EXERCISE OBJECTIVE => Return each line of the listing in which the word "arrow" appears.

PROVIDED RECORDS =>
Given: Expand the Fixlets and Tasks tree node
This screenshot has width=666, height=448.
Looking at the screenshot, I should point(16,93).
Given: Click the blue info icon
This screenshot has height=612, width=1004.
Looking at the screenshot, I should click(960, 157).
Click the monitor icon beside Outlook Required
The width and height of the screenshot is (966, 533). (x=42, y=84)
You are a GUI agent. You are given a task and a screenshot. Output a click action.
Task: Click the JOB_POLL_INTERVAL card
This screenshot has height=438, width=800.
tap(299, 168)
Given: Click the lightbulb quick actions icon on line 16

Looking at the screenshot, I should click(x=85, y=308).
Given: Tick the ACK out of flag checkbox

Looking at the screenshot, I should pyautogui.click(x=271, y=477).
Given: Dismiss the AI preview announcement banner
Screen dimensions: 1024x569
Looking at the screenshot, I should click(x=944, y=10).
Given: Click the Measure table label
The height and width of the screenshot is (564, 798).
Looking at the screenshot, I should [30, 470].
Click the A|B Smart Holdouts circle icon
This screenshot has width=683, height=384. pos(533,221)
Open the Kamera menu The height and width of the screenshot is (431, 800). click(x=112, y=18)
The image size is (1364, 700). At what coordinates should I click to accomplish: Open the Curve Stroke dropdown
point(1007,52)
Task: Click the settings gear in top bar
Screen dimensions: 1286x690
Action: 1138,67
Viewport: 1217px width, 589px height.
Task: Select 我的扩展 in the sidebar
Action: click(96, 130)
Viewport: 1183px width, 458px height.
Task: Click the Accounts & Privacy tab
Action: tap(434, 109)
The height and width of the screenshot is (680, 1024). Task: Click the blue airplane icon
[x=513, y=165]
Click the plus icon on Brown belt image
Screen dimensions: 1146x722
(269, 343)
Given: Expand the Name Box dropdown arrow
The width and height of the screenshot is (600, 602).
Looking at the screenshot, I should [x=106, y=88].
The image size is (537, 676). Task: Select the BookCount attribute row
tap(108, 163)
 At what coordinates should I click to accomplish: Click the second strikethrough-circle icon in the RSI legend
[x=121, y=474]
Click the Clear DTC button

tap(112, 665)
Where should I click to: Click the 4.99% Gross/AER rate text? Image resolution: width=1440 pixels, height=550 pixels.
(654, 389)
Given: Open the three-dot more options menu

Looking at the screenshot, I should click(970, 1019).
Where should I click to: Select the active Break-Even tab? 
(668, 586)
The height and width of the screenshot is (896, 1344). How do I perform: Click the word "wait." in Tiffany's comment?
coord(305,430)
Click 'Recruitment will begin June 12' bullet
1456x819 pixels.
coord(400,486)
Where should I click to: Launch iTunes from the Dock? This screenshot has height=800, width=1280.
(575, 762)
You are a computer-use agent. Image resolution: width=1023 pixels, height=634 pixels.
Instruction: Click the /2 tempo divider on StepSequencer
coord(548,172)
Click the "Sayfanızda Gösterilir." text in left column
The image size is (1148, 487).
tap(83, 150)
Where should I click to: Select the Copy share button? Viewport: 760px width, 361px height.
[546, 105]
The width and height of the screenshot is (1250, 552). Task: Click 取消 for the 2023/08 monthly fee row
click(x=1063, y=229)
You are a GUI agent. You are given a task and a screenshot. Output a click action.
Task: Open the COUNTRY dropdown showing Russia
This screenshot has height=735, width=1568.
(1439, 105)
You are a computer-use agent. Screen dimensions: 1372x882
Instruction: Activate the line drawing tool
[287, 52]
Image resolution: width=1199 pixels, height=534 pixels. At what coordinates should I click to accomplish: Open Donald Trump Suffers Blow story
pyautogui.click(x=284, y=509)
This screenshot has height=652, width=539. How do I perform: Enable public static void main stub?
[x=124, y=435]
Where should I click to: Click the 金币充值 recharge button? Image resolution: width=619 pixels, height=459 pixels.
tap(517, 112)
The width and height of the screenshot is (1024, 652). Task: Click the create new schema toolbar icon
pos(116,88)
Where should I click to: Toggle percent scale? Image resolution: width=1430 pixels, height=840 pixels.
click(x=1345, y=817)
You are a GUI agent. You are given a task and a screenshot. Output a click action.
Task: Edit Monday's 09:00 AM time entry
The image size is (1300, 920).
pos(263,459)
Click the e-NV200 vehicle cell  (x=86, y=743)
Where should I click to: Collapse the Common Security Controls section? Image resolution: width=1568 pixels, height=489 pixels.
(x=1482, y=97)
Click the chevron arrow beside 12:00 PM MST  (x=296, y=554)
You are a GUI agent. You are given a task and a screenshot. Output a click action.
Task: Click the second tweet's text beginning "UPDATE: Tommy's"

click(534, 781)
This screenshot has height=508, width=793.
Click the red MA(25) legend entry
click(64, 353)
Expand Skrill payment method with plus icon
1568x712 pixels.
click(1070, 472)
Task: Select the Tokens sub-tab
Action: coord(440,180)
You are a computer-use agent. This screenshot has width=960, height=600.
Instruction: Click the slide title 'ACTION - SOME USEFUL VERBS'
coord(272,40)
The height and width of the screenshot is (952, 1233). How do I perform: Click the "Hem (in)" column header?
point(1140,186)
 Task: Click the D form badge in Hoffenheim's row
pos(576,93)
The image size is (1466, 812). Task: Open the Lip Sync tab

ANSWER FOR THIS EXERCISE =>
Given: Expand the Name Box dropdown arrow
Click the chevron arrow beside 12:00 PM MST  (x=296, y=554)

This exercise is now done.